A source system that keeps its own history presents interesting problems when used to load a type 2 history-tracking dimension table. The problem I am referring to arose in an actual project where we had a source system (SAP) which was keeping its own history of changes to an entity in a comprehensive, audit-trail sort of way. It appeared to have been tracking every change to the entity in question. But, in the data warehouse, for the corresponding dimension we only wanted to track history for a subset of attributes, treating the rest as type 1 attributes. This article focuses on the initial load, not the continuing maintenance, of a dimension from a set of history-tracking source records.

Let’s say that, in the source system (an HR application, for instance), we have the records shown in Figure 1.

In this table, EMPKEY is the "person key" or "person ID, " which is a surrogate key in the source system itself. Social Security NUmber, which is often thought of as a key, is a simple attribute. The primary key of the table is EMPKEY + VALID_FROM. A real HR system would obviously have more attributes than this, but, for purposes of this article, all we need are a mix of type 1 and type 2 attributes.

The table tells a tale. Jo, a female, living in Michigan, gets hired on 12/3/1998. On 12/27/1998, the HR staffers discover they entered her SSN incorrectly and change it; the source system automatically creates a new record, with a new VALID_FROM date of 12/28/2008. Seven years go by until, in April of 2005, Jo, who’s always felt uncomfortable as a female, goes into the online HR portal and changes her first name to "Joe"; the source system dutifully tracks the change. On August 8, Joe finally gets her operation, and an HR staff member changes her > his sex from "F" to "M," and her > his name to "Joseph." On February 13, Joseph decides he really prefers to go by "Joe" again, until July 5, when he flips his name back to "Joseph" and transfers to the company’s Big Apple office. On Christmas Eve, weary of the brusque and chilly streets of Manhattan, Joseph returns to Michigan. Jim or James, the other person in this table, has a simpler history: he changes from "Jim" to "James" on 3/16/2004 and then moves to Indiana on 6/23/2007. He’s apparently let go on 8/31/2007. (In this HR system, if your latest record doesn’t have a NULL in "VALID_TO," it means you’re terminated as of that date.)

The business users have stated that they don’t care about tracking or reporting on historical changes to first names or SSNs, but they do care about sex and state.

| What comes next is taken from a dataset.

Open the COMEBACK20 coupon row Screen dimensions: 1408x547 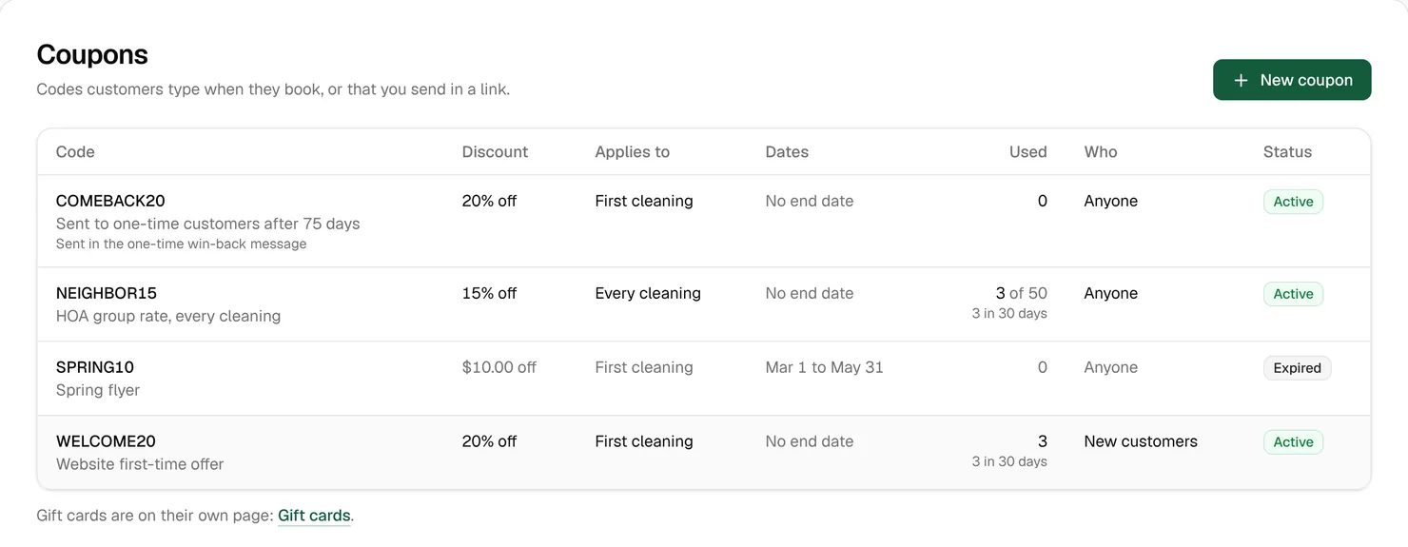click(x=704, y=222)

In data warehousing terms, FIRSTNAME and SSN are type 1 attributes, and SEX and STATE are type 2.

We are doing an initial load of our PERSON dimension. Again, we do not cover, in this article, how to deal with comparisons between a history-tracking, type 2-ish source and an already-populated dimension table.

Ultimately, our PERSON dimension table should look like Figure 2.

DIM_K is just a standard dimension table surrogate key; only those records for the two people in question are displayed. Note that where we have a currently active record with no "natural" or source end date (the employee is still employed, the person is still alive, etc.), we enter a fake "high date" to make querying and joins easier. (This sort of thing will, doubtless, cause a massive "Year 9999 Problem.") Our PERSON dimension table tracks history for those attributes we care about, but washes out the history for the type 1 attributes. To get to this blissful state, we need to sift out the type 1 changes from the type 2 and only make new dimension records where we have a type 2 change.

In what follows, we’ll stick to fairly simple set logic. We’ll use no cursors or other looping-type constructs. While an ETL tool like Informatica or DataStage would be handy, any of this could be done fairly easily in straight SQL. We’ll also keep all the steps simple, easy to understand and discrete. It’s possible to create enormous heaps of nested SQL to do everything in one statement, but it's best to keep everything understandable. We create and label "tables," but whether you choose to actually create real database tables, or the tables are just record sets inside a flow, the process remains essentially unchanged.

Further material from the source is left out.